All my life, I've yearned to see representations of myself in books, movies, tv shows, etc. For most of my reading life, I spent so much of my time trying to picture the main female characters in the stories I read to look like me: black girls with curly, textured, sometimes untameable, hair.


And yet, every book I chose seemed to have the same kind of girl: an average white girl with blonde or brunette hair that lived in a world where one or many attractive male characters, were massively attracted to her despite all odds (Twilight, I'm looking at you).


I read a lot of teenage romance books. Don't judge me.


And don't get me wrong, I have nothing against those kinds of stories. But it was always difficult to fully enjoy stories that I couldn't relate to. It also didn't help to be one of the few African American girls living in a dominantly white neighborhood and most of the books that I read or were recommended to read were books written by white authors with white characters.


The first time I ever experienced a character that I could actually relate to was Cassie from Mildred D. Taylor's Roll of Thunder, Hear My Cry. I became obsessed with Taylor's books and the Logan family after I read Roll of Thunder. Not because I could relate to Cassie in every way, but because it was the first time I was reading a book of novel length by a female black author about a young black girl trying to understand the society around her. I didn't grow up in the segregated south, I didn't have brothers, and my family didn't own a farm but when Cassie would describe the richness in the different skin tones of her family members, how she learned more and more about her blackness and how it separated her from the white children, and how she saw the love her mother and father had for her even in their anger, it blew me away.

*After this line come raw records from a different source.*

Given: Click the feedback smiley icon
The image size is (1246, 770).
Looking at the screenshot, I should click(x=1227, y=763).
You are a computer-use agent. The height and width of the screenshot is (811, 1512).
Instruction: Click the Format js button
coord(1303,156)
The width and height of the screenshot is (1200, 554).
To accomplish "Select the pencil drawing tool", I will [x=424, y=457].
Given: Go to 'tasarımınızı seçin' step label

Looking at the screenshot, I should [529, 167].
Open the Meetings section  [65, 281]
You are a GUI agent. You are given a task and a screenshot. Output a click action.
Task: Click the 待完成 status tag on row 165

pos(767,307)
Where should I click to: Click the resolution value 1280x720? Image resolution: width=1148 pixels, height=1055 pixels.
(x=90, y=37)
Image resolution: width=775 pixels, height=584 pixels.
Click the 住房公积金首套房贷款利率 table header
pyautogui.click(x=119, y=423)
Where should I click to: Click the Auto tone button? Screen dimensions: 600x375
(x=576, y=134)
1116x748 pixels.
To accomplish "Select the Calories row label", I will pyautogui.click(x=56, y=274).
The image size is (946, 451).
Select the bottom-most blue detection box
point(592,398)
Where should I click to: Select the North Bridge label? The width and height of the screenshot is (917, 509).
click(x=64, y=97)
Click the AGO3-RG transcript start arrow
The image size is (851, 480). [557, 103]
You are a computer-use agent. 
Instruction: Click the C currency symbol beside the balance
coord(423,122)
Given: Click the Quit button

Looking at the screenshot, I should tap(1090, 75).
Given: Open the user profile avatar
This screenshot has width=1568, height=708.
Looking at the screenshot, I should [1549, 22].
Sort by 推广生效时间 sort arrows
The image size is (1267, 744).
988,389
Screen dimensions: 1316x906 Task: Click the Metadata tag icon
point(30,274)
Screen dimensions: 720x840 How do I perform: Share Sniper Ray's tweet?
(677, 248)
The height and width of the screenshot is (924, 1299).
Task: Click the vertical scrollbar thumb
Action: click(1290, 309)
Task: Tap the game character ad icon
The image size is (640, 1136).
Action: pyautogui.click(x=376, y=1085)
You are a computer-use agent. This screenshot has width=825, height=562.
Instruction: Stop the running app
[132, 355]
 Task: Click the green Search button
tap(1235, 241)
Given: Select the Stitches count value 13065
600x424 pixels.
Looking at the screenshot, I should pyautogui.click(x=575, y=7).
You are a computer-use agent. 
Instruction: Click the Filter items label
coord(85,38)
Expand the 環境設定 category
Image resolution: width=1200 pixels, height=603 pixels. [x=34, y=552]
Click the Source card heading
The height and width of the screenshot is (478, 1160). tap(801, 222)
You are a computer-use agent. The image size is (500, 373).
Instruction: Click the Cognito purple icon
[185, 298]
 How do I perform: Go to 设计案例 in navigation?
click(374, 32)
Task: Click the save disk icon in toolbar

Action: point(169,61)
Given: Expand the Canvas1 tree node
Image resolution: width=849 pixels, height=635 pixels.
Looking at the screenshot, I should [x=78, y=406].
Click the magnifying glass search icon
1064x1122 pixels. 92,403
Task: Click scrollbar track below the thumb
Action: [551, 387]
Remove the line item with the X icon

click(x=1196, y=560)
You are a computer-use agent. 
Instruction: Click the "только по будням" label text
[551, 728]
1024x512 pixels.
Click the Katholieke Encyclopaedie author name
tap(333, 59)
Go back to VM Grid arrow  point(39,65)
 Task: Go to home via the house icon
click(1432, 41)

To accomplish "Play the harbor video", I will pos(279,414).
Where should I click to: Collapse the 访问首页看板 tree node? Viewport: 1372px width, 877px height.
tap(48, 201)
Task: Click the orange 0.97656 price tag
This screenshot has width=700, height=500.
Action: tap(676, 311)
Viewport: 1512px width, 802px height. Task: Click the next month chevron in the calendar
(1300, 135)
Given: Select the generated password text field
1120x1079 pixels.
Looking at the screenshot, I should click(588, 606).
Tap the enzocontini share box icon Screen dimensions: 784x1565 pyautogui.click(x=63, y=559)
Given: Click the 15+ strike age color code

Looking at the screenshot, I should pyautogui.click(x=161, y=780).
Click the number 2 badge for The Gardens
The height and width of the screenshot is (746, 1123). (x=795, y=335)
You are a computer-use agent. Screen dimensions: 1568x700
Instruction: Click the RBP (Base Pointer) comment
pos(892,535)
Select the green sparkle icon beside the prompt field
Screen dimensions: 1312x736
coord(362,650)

Through her eyes and through those moments throughout the book, I saw myself.

Fast forward to over ten years later, I've realized how much more I've desired to read about characters that looked like me. Through my graduate program I've read books like Homegoing by Yaa Gyasi and Sing, Unburied, Sing by Jesmyn Ward. I have also learned more about other books by acclaimed authors such as Beloved by Toni Morrison and The Color Purple by Alice Walker.


Resiliency is a word I've used many times the last couple of months and it's the word I think about when it comes to these books and these female authors. Each character they have portrayed has a resilient nature about them that is different given the circumstances they are living in. Through their resiliency, I've seen myself. I've seen my mother. I've seen my sister. I see my grandmothers, my aunts, my cousins, my friends, and my peers. Each of them has a story to tell and I finally see their stories or characteristics being represented.


It's probably the most refreshing thing I've ever experienced.


But that doesn't mean that the journey to finding more books with black female representation has ended. In fact, it has just begun.


I've already started to read Well-Read Black Girl and tears instantly began to come to my eyes because I feel so honored to be living in a time where so many black female writers are being recognized for their works.


It is my hope that someday I earn the privilege to be named alongside them as someone who inspires a younger generation with the desire to see themselves being represented.


Until that day happens, I'll continue to be a well-read black girl.